(Saved entries)
----

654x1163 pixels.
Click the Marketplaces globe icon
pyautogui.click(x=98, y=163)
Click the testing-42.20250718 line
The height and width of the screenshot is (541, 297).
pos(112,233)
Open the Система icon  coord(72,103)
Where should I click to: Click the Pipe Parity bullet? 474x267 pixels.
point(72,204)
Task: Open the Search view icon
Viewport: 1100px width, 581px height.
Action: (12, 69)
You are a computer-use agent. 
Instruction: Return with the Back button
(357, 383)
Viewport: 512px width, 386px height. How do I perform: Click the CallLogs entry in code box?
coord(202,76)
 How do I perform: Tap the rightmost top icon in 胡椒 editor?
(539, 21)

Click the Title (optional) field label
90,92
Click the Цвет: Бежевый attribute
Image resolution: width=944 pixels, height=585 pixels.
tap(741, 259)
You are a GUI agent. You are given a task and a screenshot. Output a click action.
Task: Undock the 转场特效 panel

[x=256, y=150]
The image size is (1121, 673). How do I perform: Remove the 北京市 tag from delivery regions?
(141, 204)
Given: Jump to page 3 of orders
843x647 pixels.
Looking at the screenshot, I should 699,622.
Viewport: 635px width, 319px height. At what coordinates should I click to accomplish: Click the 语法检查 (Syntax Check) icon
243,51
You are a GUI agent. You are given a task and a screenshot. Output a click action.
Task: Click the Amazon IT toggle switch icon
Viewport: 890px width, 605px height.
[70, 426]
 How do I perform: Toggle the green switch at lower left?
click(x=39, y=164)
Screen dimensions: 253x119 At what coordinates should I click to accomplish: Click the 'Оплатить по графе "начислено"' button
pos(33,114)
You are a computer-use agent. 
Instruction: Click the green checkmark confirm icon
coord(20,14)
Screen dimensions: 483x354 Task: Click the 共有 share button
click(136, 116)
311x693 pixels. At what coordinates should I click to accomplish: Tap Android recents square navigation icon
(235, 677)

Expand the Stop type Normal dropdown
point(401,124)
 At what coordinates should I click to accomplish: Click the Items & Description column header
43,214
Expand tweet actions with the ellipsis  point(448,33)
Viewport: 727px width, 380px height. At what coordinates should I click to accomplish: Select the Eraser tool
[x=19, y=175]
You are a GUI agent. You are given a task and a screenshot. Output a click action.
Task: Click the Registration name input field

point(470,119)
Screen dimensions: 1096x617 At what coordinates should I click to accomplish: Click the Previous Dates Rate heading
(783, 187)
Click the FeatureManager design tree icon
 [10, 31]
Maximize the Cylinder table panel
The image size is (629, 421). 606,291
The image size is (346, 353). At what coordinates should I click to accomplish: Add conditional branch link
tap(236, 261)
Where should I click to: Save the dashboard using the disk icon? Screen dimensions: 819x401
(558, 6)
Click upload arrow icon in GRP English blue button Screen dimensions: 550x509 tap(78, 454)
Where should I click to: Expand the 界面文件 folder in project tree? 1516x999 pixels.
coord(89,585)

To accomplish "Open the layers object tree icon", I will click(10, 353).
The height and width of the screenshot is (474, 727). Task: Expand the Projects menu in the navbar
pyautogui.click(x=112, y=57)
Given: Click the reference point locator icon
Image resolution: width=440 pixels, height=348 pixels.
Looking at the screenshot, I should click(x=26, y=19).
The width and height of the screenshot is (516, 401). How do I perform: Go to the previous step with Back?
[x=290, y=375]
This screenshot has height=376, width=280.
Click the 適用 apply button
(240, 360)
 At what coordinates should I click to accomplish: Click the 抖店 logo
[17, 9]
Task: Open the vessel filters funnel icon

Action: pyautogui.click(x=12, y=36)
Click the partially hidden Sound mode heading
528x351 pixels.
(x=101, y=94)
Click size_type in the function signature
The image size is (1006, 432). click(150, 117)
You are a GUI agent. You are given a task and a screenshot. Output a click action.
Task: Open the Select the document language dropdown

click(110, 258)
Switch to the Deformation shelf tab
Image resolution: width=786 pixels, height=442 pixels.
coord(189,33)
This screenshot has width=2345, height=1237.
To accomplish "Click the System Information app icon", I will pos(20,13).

----

■ Task statement: When the records above are checked line by line, how many lines contain the word "will"? Please give only that number.

■ Written solution: 2